Divorce - A Subtle Form Of Child Abuse
posted 31st August 2000

Can children of divorced couples live happily ever after? That's the provocative question psychologist Judith Wallerstein began exploring nearly three decades ago with more than 100 kids whose parents had recently split up. Her ominous results were the subject of her 1989 best seller, "Second Chances: Men, Women and Children a Decade After Divorce." She concluded at that time that the effects of divorce were lifelong and traumatic for children. While their parents might feel liberated by getting out of an unhappy marriage, the kids were bereft. In interviews, many expressed a profound pessimism about their future.

At the time, most of Wallerstein's interviewees were in their teens or early 20s ‹ still young enough to reinvent themselves. To see what's happened since then, she tracked down close to 80 percent of the "kids" (now 28 to 43 years old) for her new book, "The Unexpected Legacy of Divorce: A 25 Year Landmark Study" (347 pages. Hyperion). There's some good news in this update. A surprising number of the subjects of her original study eventually found some fulfillment in their own work and family lives. Nonetheless, she writes, "whether the final outcome is good or bad, the whole trajectory of an individual's life is profoundly altered by the divorce experience." And the pain, she says, is not diminished by the fact that divorce is much more common than it used to be: "Each child in a classroom half full of children of divorce cries out, `Why me?' "

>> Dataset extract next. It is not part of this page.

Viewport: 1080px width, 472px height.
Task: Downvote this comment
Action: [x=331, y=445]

The pain of divorce, the author notes, is not diminished by the fact that divorce is much more common than it used to be. In her new book Wallerstein tells the stories of five of these divorce survivors (all with pseudonyms and details of their personal histories disguised). Some of the stories are quite moving and recognizable to anyone who's suffered through the failure of a marriage. Yes, there can be happy endings. But the sad memories never completely fade away. Later on Wallerstein writes, "Anxiety leads many into making bad choices in relationships, giving up hastily when problems arise." They struggle because they lack what Wallerstein calls an "internal template" of a successful relationship. Those who do make it emerge "stronger for their struggles," she says. So the answer to her original question is yes, there can be happy endings. But the sad memories never completely fade away.. ..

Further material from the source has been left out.